● **Data for processing**:
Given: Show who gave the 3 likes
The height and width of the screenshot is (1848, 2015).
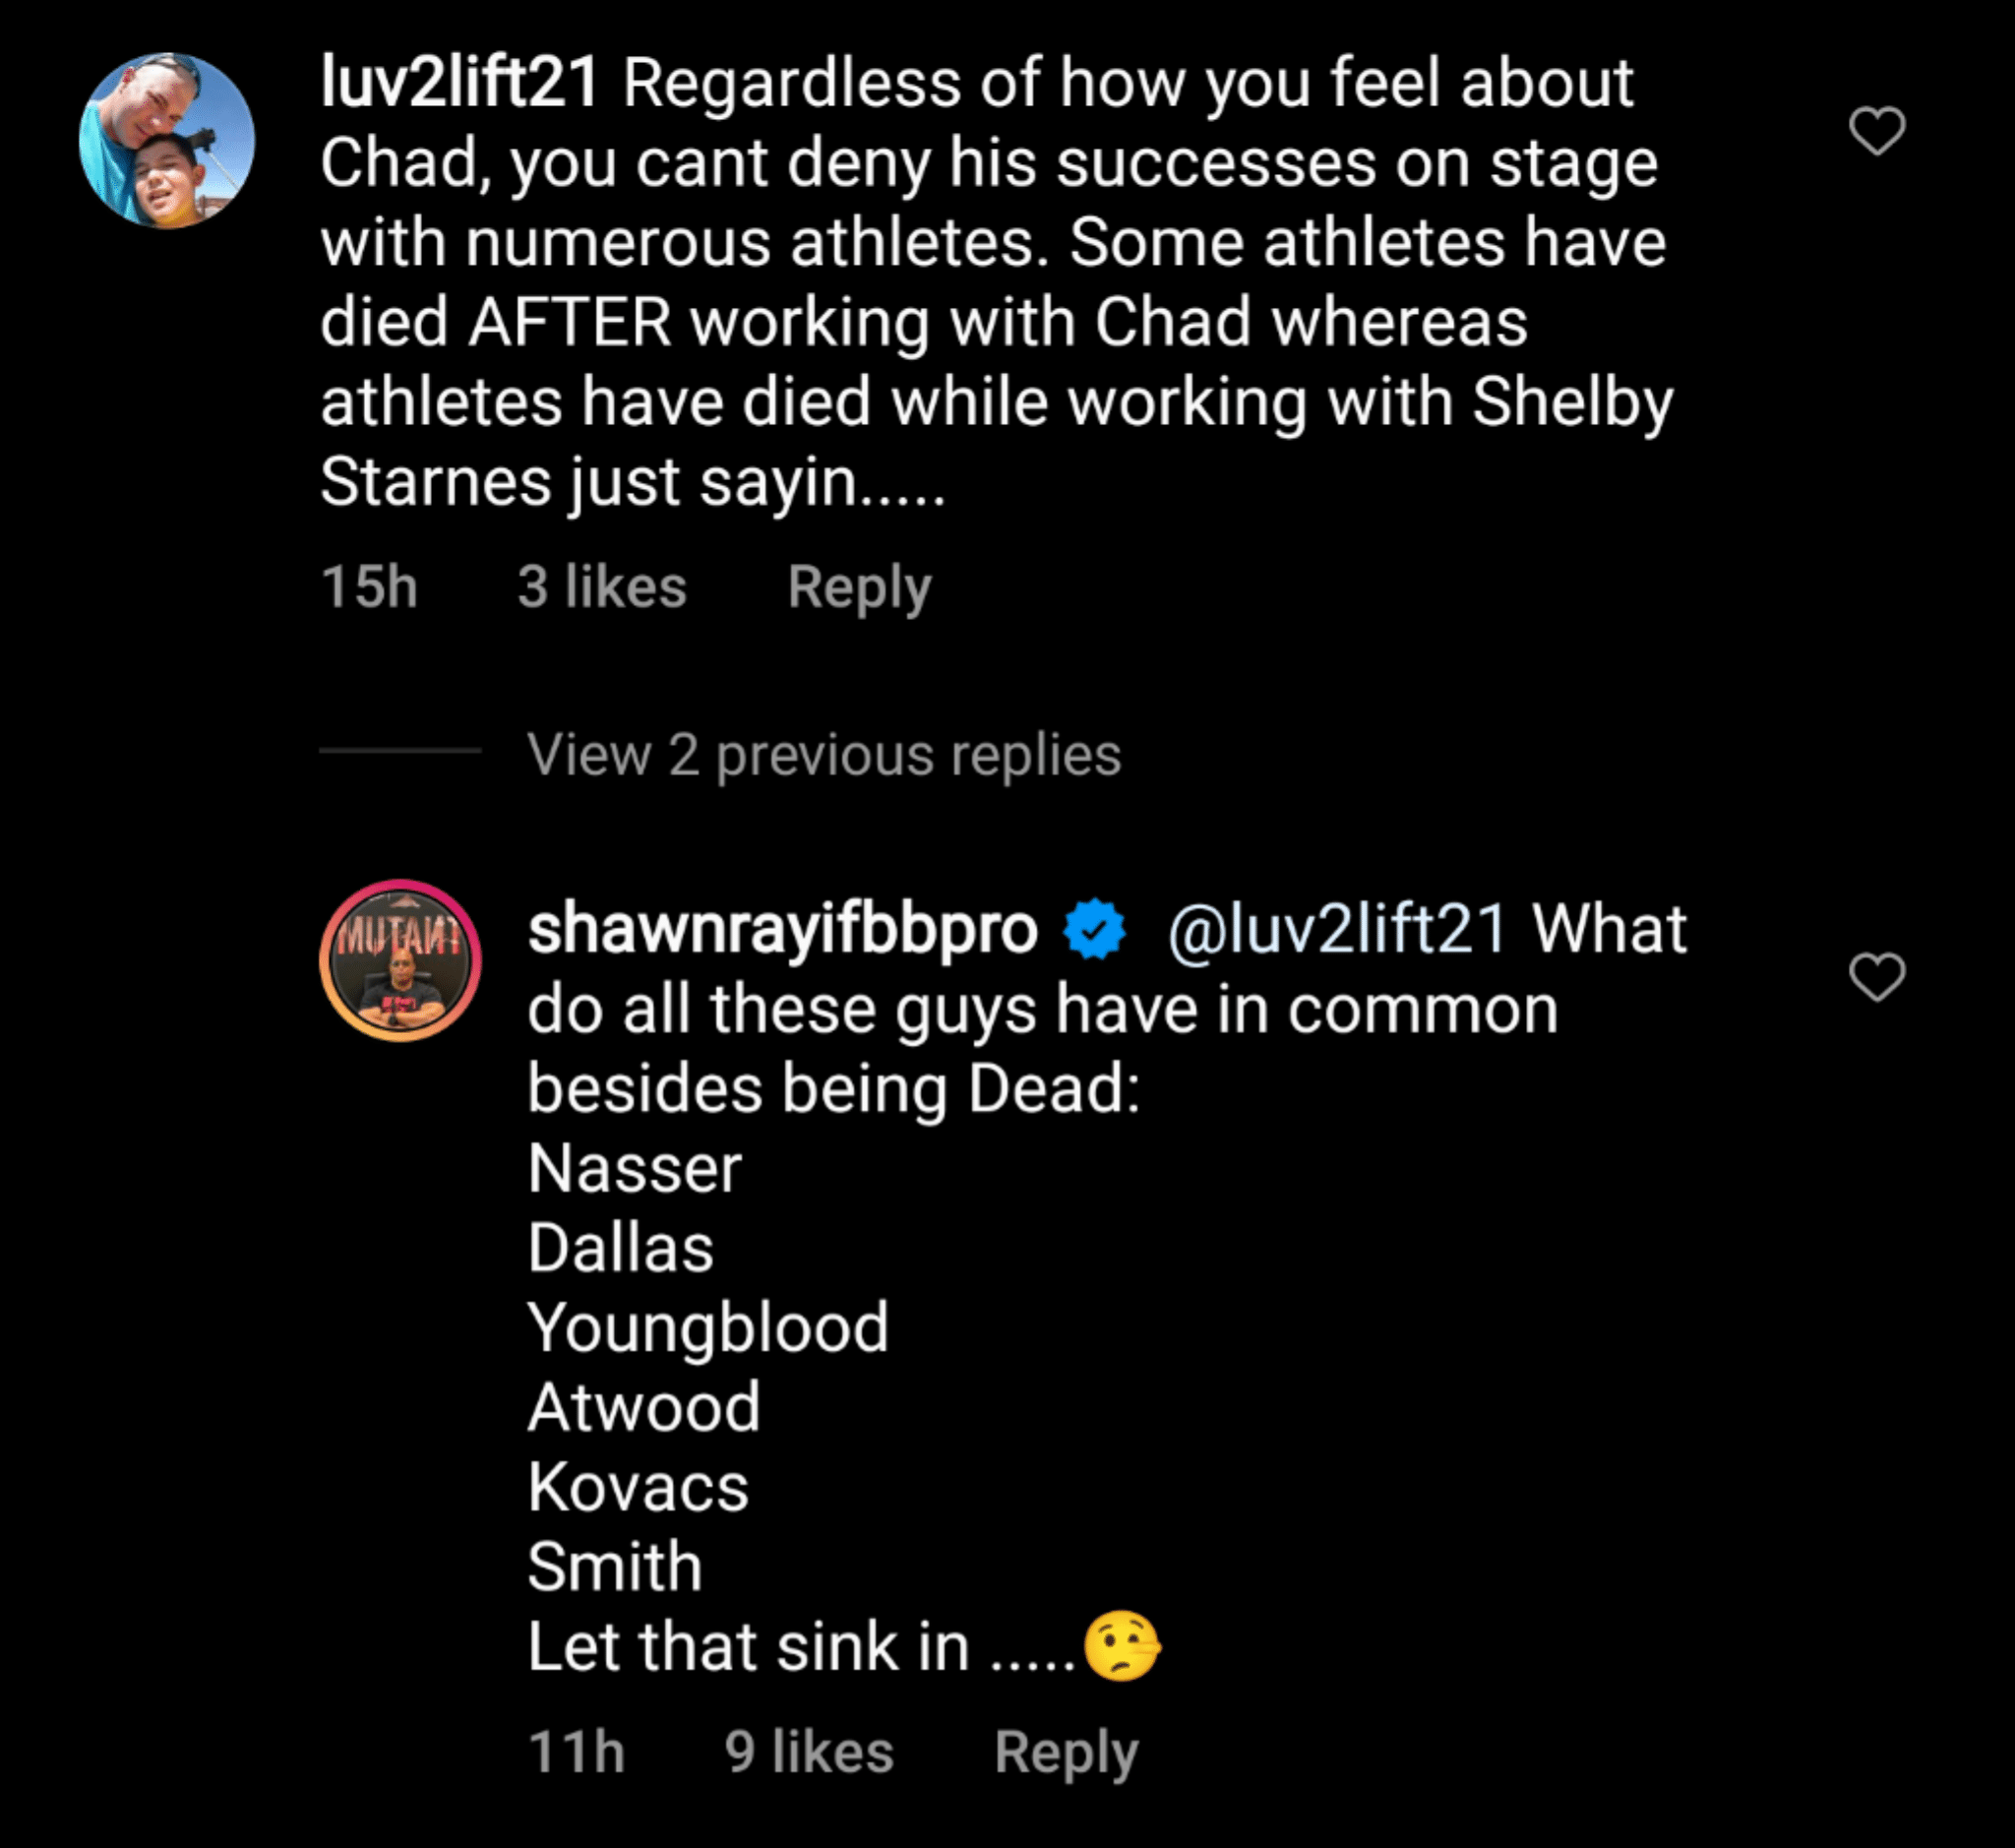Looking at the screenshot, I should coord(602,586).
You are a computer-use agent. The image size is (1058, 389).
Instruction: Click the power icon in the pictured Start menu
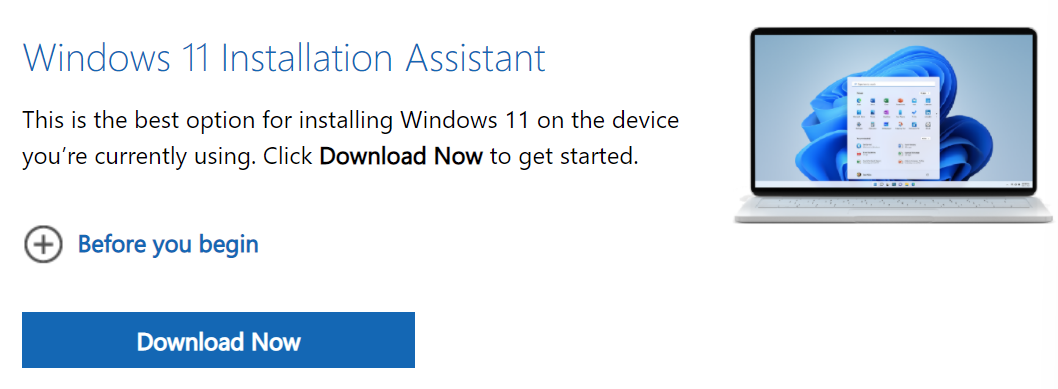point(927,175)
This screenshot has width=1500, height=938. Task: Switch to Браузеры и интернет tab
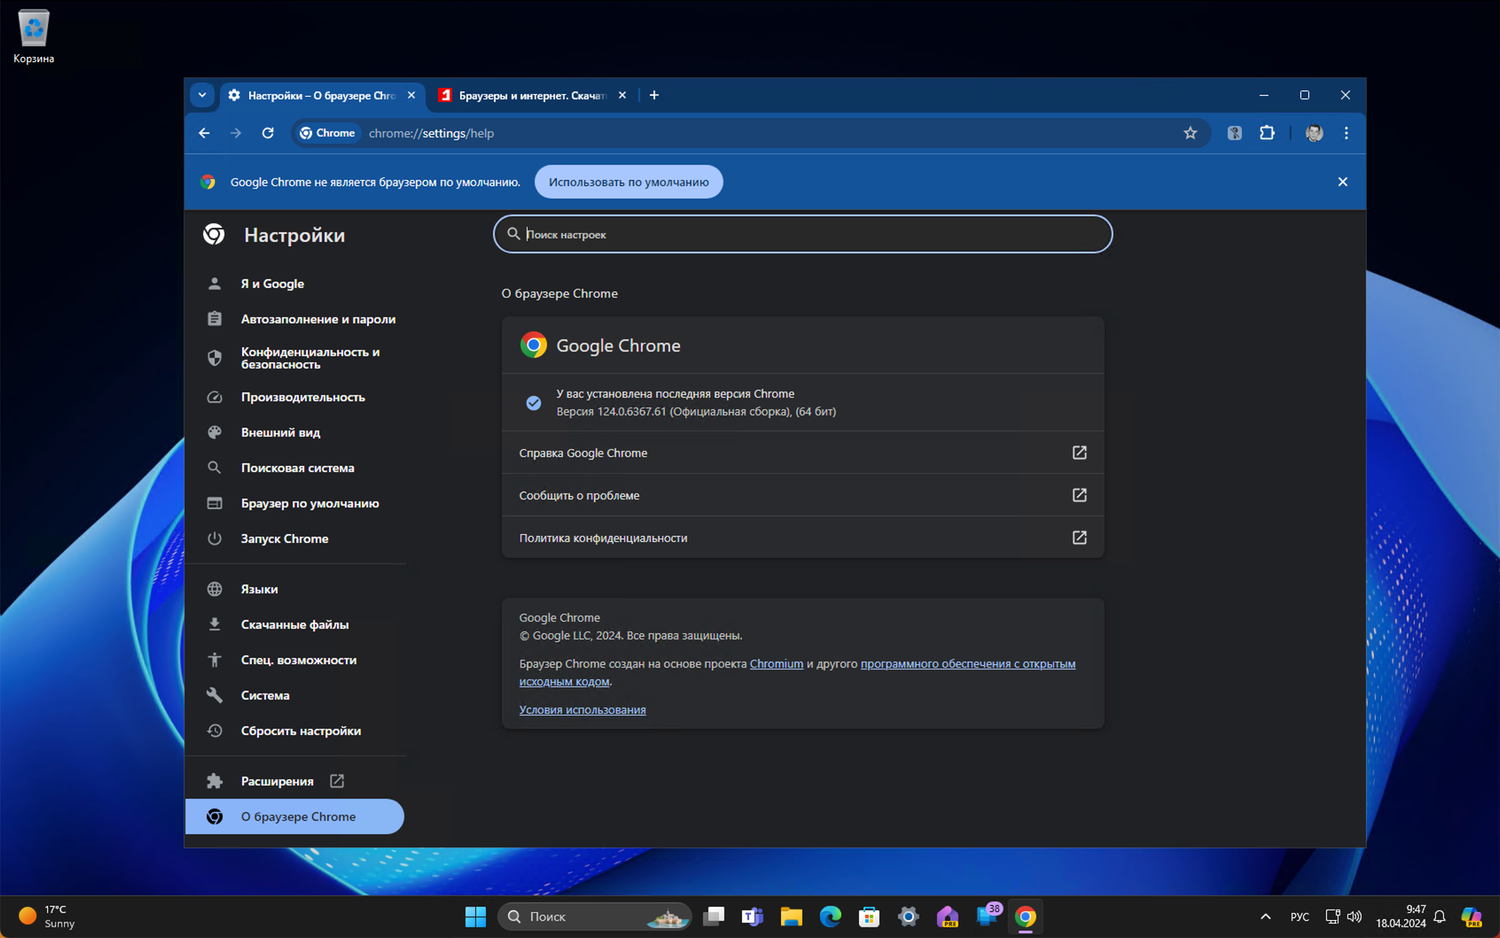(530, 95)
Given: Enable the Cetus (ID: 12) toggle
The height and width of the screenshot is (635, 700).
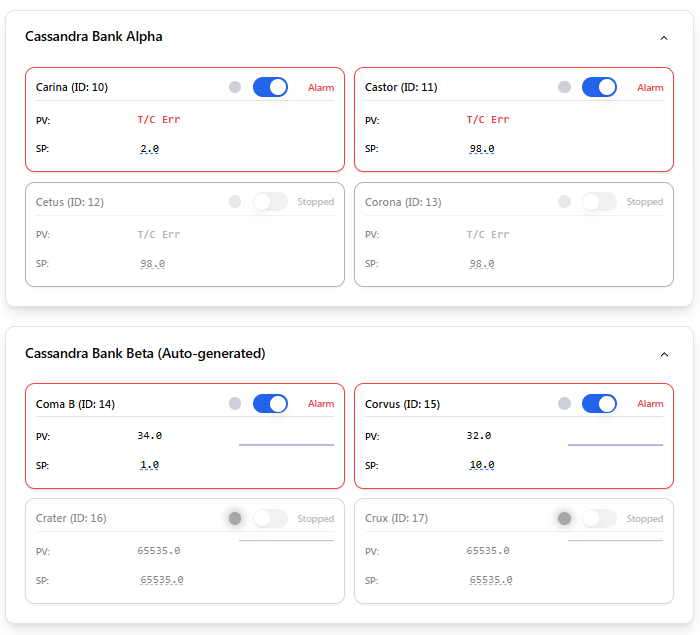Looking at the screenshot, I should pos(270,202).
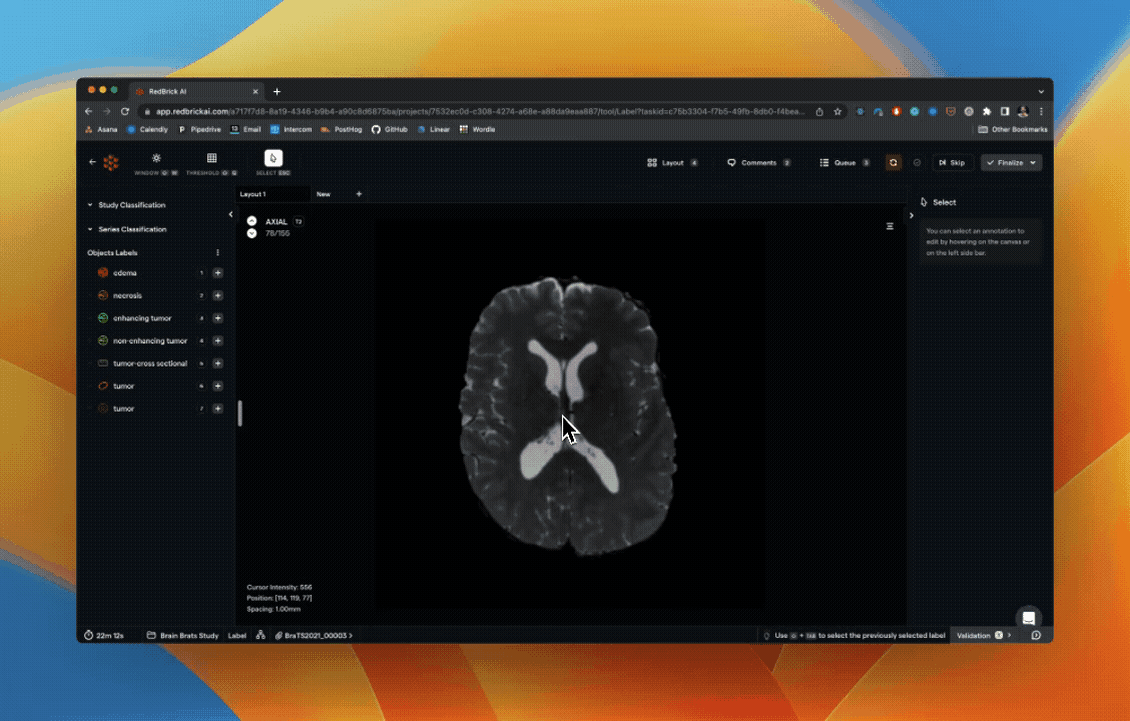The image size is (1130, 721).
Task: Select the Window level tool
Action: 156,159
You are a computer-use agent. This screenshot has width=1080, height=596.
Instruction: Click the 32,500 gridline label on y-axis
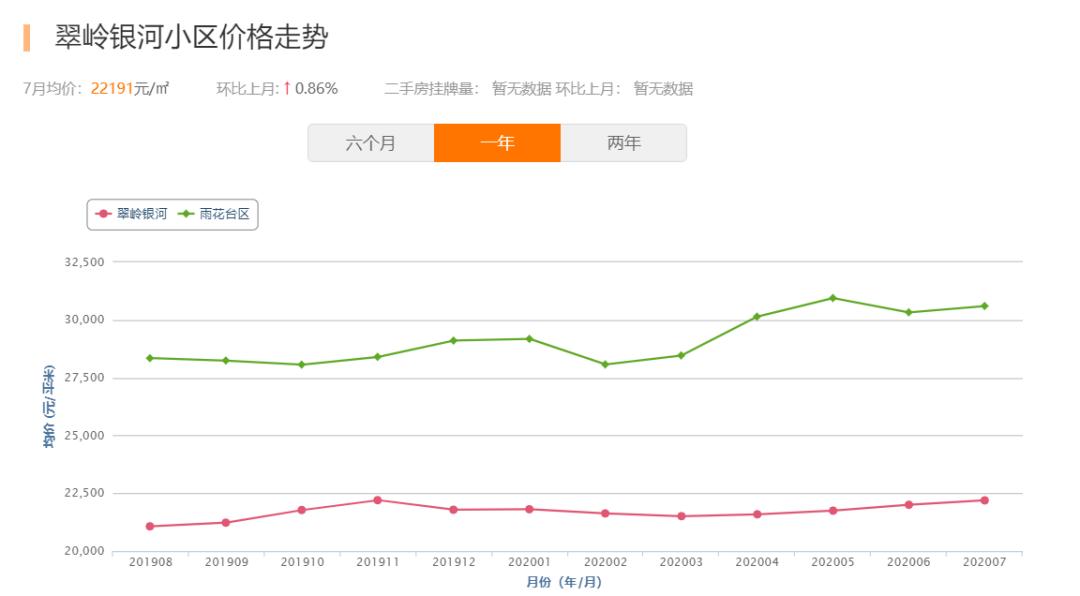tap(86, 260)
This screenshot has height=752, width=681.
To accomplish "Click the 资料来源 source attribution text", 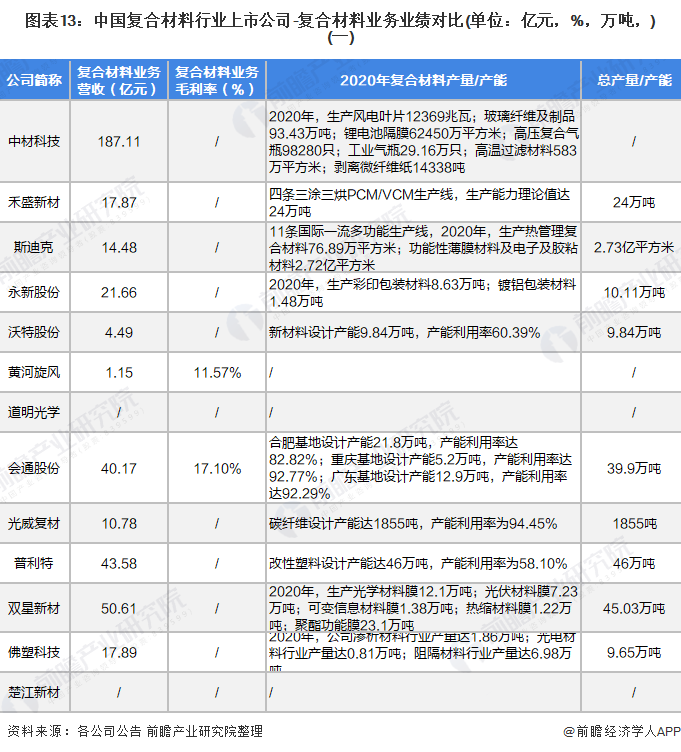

● **Instructions to follow**: All lines of the data above that include the word "agent" must be shown.

● **Output of the task**:
You are a computer-use agent. The image size is (1058, 389).
You are a computer-use agent. This screenshot has width=1080, height=596.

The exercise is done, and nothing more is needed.